Marring this excellent game are a few complaints about gameplay and technical issues. When researching this article I could never find much consent about what anyone means by this. Both Yahtzee, the 1Up crew and various forums typically agree that the game’s wonky camera and clunky but easy combat certainly exist but also aren’t deal breakers. What does stick is the difficulty curve of the last level. It isn’t that the camera is causing this problem because by this point you’re used to actively swiveling the thing. And you didn’t get to the last level (The Meat Circus) without already being able to negotiate the game’s flaws anyways. Personally, throughout the game whenever I got stuck with a platforming problem I was always reminded of Insecticide (which you should play if you liked Psychonauts) and a trait that games which meld adventure elements with action always have. They tend to think of the platforming section as a puzzle rather than an act of skill. The developers want you to do one specific thing or use a power in one way to get through the obstacle. In most cases, this is the only thing that will work. The problem is that this goes against the failure feedback of a platforming game: the reaction to failure when jumping is to try to do it better, not try something new. To give an example, the worst moment in the Meat Circus is a circular series of nets you have to jump around while water is filling the tent. The only way to beat it is to use the float ability. The problem is that most people’s impulse is to just double jump since the net is right next to them. Rather than try something new the player thinks they’re not skillful enough and they keep trying again, resulting in a broken feedback loop where the player is failing more than they should.

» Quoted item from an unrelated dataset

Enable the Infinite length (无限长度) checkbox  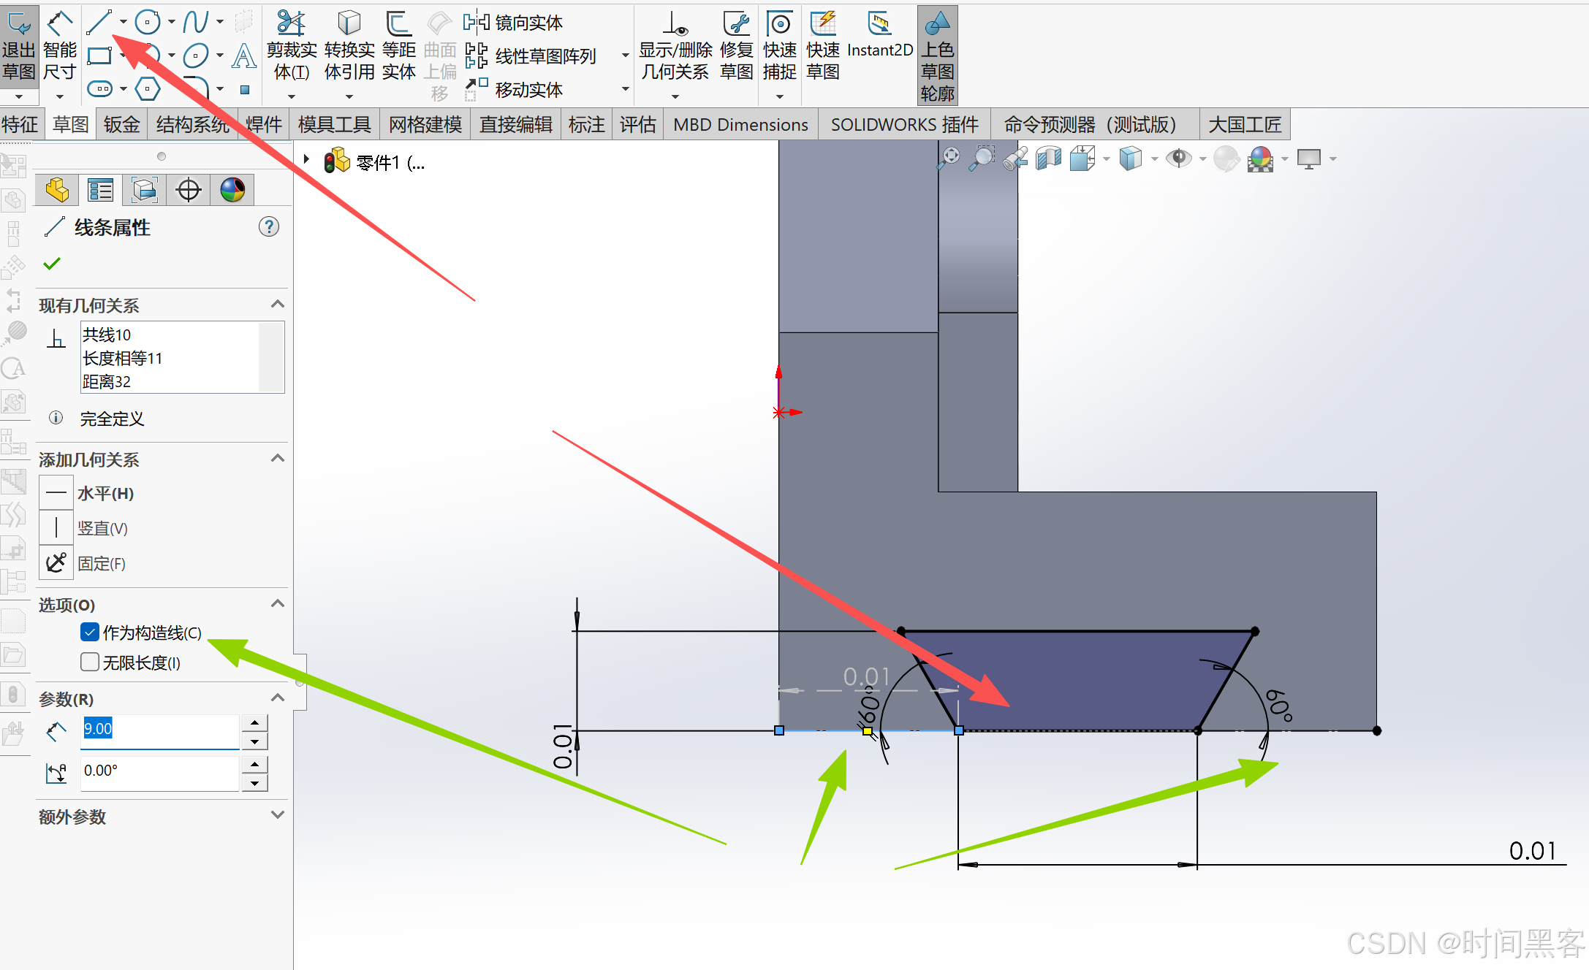(90, 662)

The last level is a fitting end for a game dealing with psychology and dreams. Raz, while helping the villain confront his father issues, must in turn deal with his own. Throughout the game Raz’s father has been a looming specter, he is coming to take Raz away from the camp and drag him back to the life he is trying to break free from. When confronting the psychological manifestation of Raz’s father in the Meat Circus, the player must jump through various obstacles in an impossible attempt to impress their father. At the end of the level, Raz’s mental impression of his father accuses him of cheating and ignores this accomplishment. It is impossible to win the approval of this awful persona. When the real father arrives using his mental powers he sees firsthand this terrible depiction of himself. He asks Raz, “Is that…really what I look like inside your mind?” The father explains that he was only looking out for our best interests and that he only wanted us safe. The psychological delusion has been undone, the father issues that have been so prevalent in Raz’s mind are resolved and Raz is now liberated from his own personal issues. Jung, while discussing a “normal” patient he encountered, had to discourage the man from pursuing a career in psychoanalysis. Jung comments, “Do you know what it means to be an analyst? It means that you must first learn to know yourself. You yourself are the instrument. If you are not right, how can the patient be made right? You yourself must be the real stuff.” True to Jung’s standards, our reward for conquering Raz’s own issues is to become an official Psychonaut. In this way Psychonauts excels at not just being a wacky game to explore, but also a psychologically hilarious one.